I know the numbers and time spans are huge - mind boggling even, but is that enough to be so certain?
Life Unfolding
How the Human Body Creates Itself
Jamie A. Davies
Provides a unique conceptual framework, using the principle of adaptive self-organization to explain
how a simple egg becomes a complex body
An account of an exciting new area of research, outlining both the controversies and the gaps in our understanding
Written in a clear and accessible way bringing together principles from physics and control theory,
as well as embryology and physiology...
It's fascinating. One thing that caught my attention was how much time he spent explaining gaps and questions -
but it's a descriptive type of thing.
That's what's different about the honest science approach, it's all about focusing on the subject and what is know and not known.
With your kind it always seems to be about selling me something, telling me what to think and what not to think about.
______________________________________________
It got me to thinking further about things you've said and how you've arrived at your smug certainty.
But, I'm ready to suspend my skepticism and listen.
You say "a creator" - in other places you've said "intelligent design" - What do you mean by that?
Can you define what this creator is?
What does intelligent design mean to you?
And do you base your certitude on more than a formula and for you unimaginable odds? . . . What would that be?
I honestly curious, because I do wish I could understand how you derive your understanding and certainty.
Cuthbert I hope you don’t mind me hijacking your comment - it just seemed a perfect follow up to my unanswered questions above.
Well I've said it before, but I'll say it again.

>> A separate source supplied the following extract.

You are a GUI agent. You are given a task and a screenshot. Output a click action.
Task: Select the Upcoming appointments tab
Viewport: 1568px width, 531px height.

I'll grant you there was an intelligent designer, just for yucks. How does that help? There's no possible way to proceed to prove that the designer is the guy who accords with the Christian god, or the Hindu chief god, or Allah, etc. There MIGHT be an argument in fact that this ID can't be THE god you're trying to fit things to because the designer's design is so obviously flawed. At best you can argue that the designer is super intelligent but not perfect, so more likely some higher being unimaginably "better" than humans, but still not the Big God. Bottom line - you lose.
Oh ya, and to add to the above questions, Is the ID a boy or a girl? If It's an it, then are you comfortable refering to it as It? Do you think Christians would be praying to It instead of He/Him? Would they be okay with Almighty It, Our Thing That Art in Heaven?
Hello Adonai?
You came here looking for lively intellectual discourse, we're trying to offer it, so please don't weenie out of it with pure silence.

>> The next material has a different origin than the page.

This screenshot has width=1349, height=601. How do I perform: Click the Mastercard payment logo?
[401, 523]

Time to try to explain some, rather than just repeating your conviction.
You know I just watched that video again. It is pretty unfathomable, but damn there you go, it's happening all the time.
A folks understand it, much more than ID types could ever admit.

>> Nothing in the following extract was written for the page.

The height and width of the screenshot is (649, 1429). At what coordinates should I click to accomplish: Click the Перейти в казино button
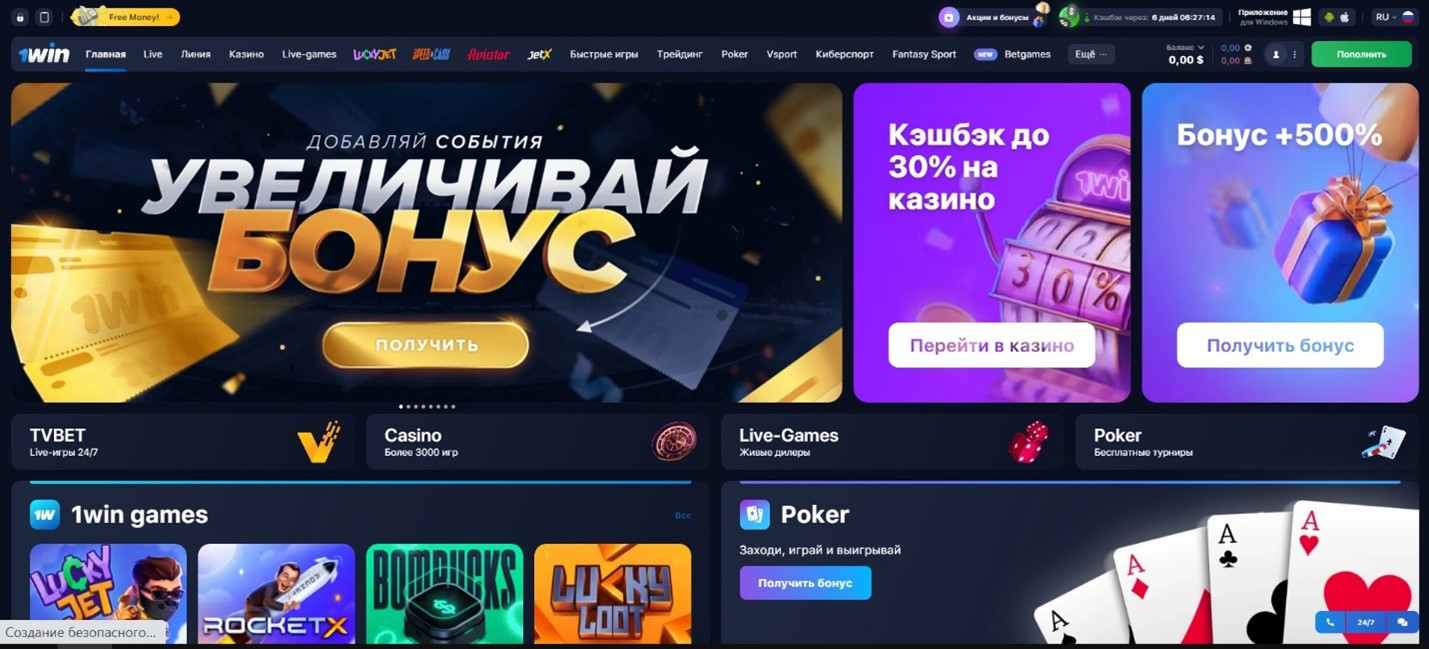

The whole ID thing is built on willfully deluding oneself about the available evidence, information and understanding.
I've been listening to an amazing book, this one over and over not just 2,3 times, but over a half dozen and counting,
it simply that amazing of narrative.
First Life
by David Deamer
another real scientist, in fact he's collaborated with Robert Hazen
another origins author who I can listen to repeatedly, got to if I'm going to absorb any of that amazing information.
http://news.ucsc.edu/2011/06/first-life.html
Biochemist David Deamer explores how life began in new book, 'First Life'
New findings support author's view of membranes as key to the origin of life
June 02, 2011
By Tim Stephens
It's worth reading or listening, much more refreshing and inclusive than that ID fairytales and such machinations.
abiogenesis is impossible. Deal with it.
http://reasonandscience.heavenforum.org/t1279-abiogenesis-is-impossible
Yessiree. A website called reasonandscience.heavenforum.org sounds very trustworthy and rational!
So sayeth the blind elder], to the wise ass kids who can see through his facade.